→ **Dataset content**:
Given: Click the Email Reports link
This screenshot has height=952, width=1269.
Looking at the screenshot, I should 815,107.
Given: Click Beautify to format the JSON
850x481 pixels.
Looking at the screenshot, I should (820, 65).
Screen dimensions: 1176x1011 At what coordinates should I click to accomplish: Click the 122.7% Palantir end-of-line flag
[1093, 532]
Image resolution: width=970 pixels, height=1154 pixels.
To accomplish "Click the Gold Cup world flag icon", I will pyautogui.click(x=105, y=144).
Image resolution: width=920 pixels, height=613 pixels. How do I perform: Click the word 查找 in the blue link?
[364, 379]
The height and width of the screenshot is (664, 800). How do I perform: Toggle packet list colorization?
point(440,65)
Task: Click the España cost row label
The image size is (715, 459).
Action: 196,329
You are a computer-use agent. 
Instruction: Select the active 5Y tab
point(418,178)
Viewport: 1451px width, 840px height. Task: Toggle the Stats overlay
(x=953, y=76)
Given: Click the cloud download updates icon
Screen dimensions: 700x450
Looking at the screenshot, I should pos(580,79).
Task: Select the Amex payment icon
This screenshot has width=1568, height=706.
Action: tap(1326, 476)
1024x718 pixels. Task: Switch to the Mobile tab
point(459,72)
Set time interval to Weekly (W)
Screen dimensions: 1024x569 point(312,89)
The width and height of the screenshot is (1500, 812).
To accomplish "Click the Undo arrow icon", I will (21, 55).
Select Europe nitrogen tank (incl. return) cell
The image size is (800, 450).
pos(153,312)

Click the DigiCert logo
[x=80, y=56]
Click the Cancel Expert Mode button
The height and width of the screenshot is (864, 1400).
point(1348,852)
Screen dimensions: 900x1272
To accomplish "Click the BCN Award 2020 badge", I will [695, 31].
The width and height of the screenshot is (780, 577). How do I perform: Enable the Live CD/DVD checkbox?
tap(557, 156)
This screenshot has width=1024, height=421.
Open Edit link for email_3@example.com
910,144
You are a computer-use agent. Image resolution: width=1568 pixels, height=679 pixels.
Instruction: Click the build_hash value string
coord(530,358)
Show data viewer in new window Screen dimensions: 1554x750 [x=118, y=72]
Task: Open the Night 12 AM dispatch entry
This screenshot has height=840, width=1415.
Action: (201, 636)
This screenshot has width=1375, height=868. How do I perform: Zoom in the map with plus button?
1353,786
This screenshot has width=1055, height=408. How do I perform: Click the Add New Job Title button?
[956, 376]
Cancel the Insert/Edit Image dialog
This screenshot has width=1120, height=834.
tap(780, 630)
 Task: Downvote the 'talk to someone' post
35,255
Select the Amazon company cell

→ **Problem statement**: Working from the material above, retype exactly the lines from the one with "Screen dimensions: 900x1272" through the one with "You are a computer-use agent. Image", both included, and only those lines.

→ **Solution to the exercise**:
Screen dimensions: 900x1272
To accomplish "Click the BCN Award 2020 badge", I will [695, 31].
The width and height of the screenshot is (780, 577). How do I perform: Enable the Live CD/DVD checkbox?
tap(557, 156)
This screenshot has width=1024, height=421.
Open Edit link for email_3@example.com
910,144
You are a computer-use agent. Image resolution: width=1568 pixels, height=679 pixels.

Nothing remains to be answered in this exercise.